Tomasz Hollanek (24:42)
Thanks, Eleanor. Obviously, this question, this sort of research stream that I'm working on, relates to the question of AI literacy that Kerry asked, because journalists quite obviously can, in a very direct way, influence the AI literacy of the general public. So this is why it's so important that they themselves develop this, well, what we could call critical AI literacy. So the ability to really meaningfully consider the risks and benefits of artificial intelligence, not only use them effectively in, for instance, reporting. I should say before I criticize the way AI is covered, I should say that there is amazing work out there and so many journalists are doing really, really important work highlighting some of the biggest issues with AI as one theme of my other theme of my work has focused on the question of debt bots and grief bots and and and the role that journalists have in highlighting some of these issues is absolutely fundamental. And many of them do an amazing job at keeping AI companies in check and making sure that they are held accountable. At the same time, because of this phenomenon that you mentioned, Eleanor. So essentially, people who are not specializing in technology are now being test-worth reporting on AI because AI is everywhere in all domains. If you're a medical journalist, all of a sudden you have to report on AI. If you're an education-focused journalist, all of a sudden you have to report on AI as well. so because of this, AI is changing so quickly. These people don't really have time to educate themselves enough.

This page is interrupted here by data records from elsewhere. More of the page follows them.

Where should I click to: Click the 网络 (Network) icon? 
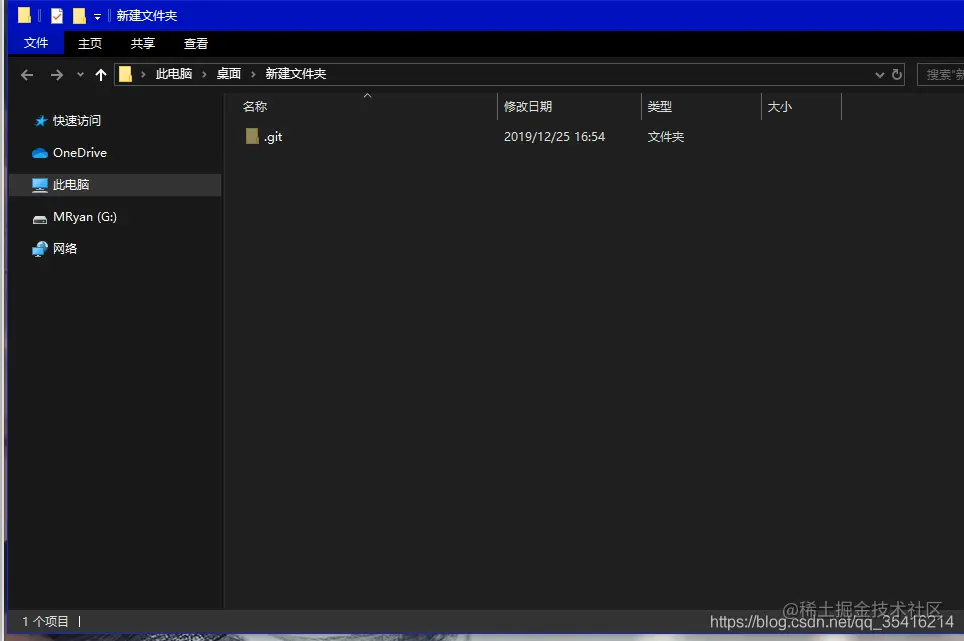40,249
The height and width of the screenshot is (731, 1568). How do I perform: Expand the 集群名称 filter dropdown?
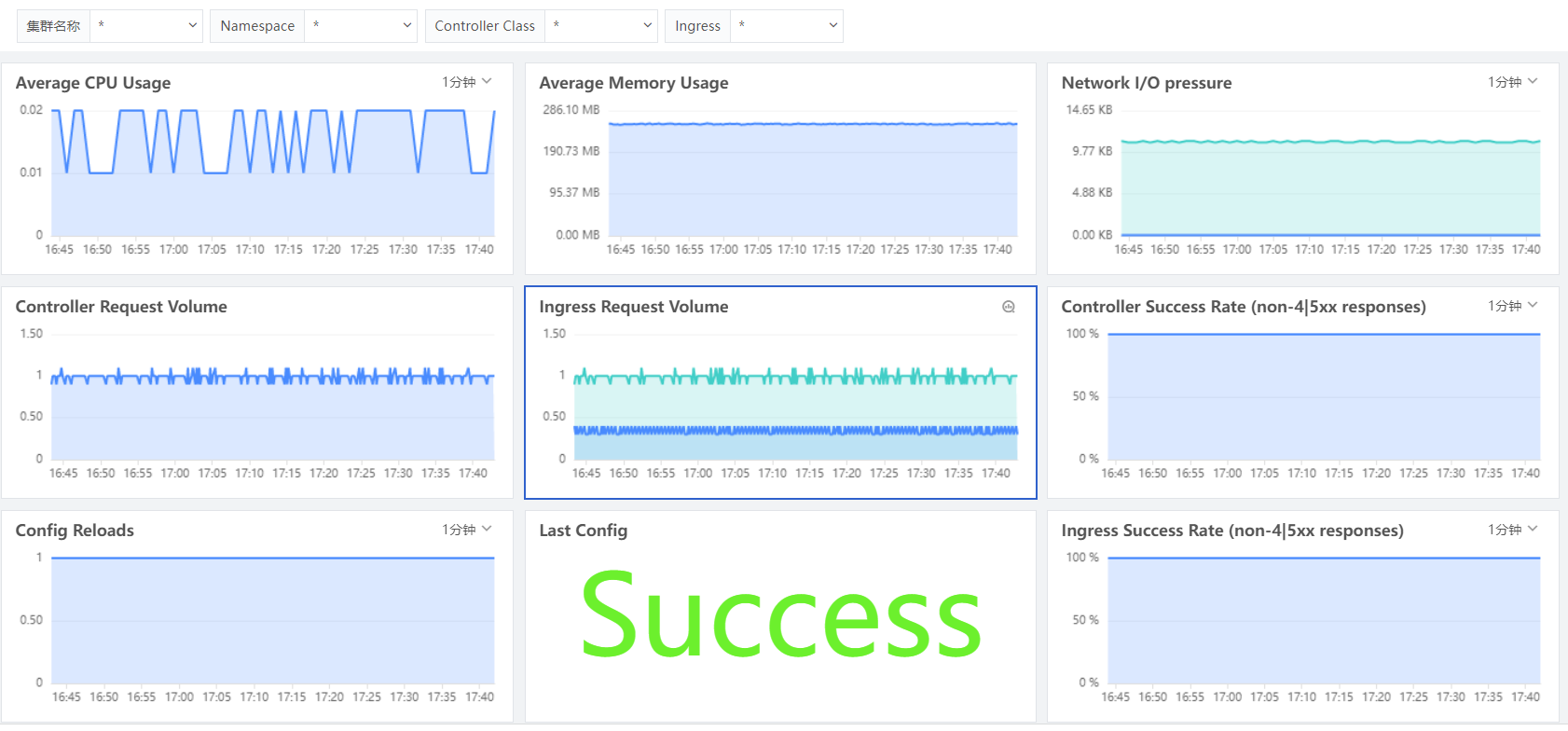[x=147, y=26]
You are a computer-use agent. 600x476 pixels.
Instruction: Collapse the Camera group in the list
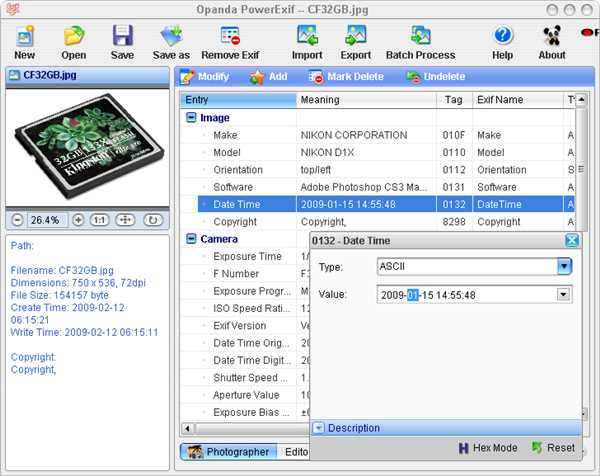tap(191, 239)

About the risks and benefits of AI and the ethics and policy of AI. So as you mentioned, I'm trying to work with journalists to help them, to help us, especially these groups that haven't really sort of specialized in reporting on technology or AI, and how we can make sure that they can do it more responsibly without necessarily investing too much time into the process, because they do work under extreme pressure. And so I was very lucky to interact with all kinds of journalists from various types of organizations, and we discussed together the potential tips and standards that reporters could use in their work to do better. For instance, Melissa Heikkiläis now at
The FT gives this really good piece of advice to her colleagues: maybe you should think about how you can decenter the technology in your reporting and bring the human aspect of the technology. So what she suggests is instead of saying AI did this or that, maybe replaces with computer. And if it still makes sense, you can keep it. But if it doesn't, maybe you shouldn't use that metaphor. So, I have been trying to support journalists, not only me, but the whole team at CFI, we organize several workshops with practitioners to understand their needs and some potential limitations to their learning process and what some of the obstacles are. And we developed a toolkit for journalists that collects all these tips and resources, so that they can very easily and quickly access them.
Kerry McInerney (27:53)
And we will also definitely link that toolkit as well. So, for as much as Tom is a critic of toolkits, he is also a spectacular designer of toolkits. And so once again, that will be available on our website, The Good Robot. Tom, this has just been a fascinating tour de force of all things critical design. And every time I talk to you at the office, I know I learned something new. And so it's really a delight to get to bring that to our listeners as well. So, yeah, thank you so much for coming on the show.
Tomasz Hollanek (27:58)
Yeah.
Kerry McInerney (28:23)
Again, we know that people are going to find everything you've shared incredibly fascinating.
Tomasz Hollanek (28:28)
Thanks so much, both. And yes, all the toolkits, but also critiques of the toolkits, will be available to listeners.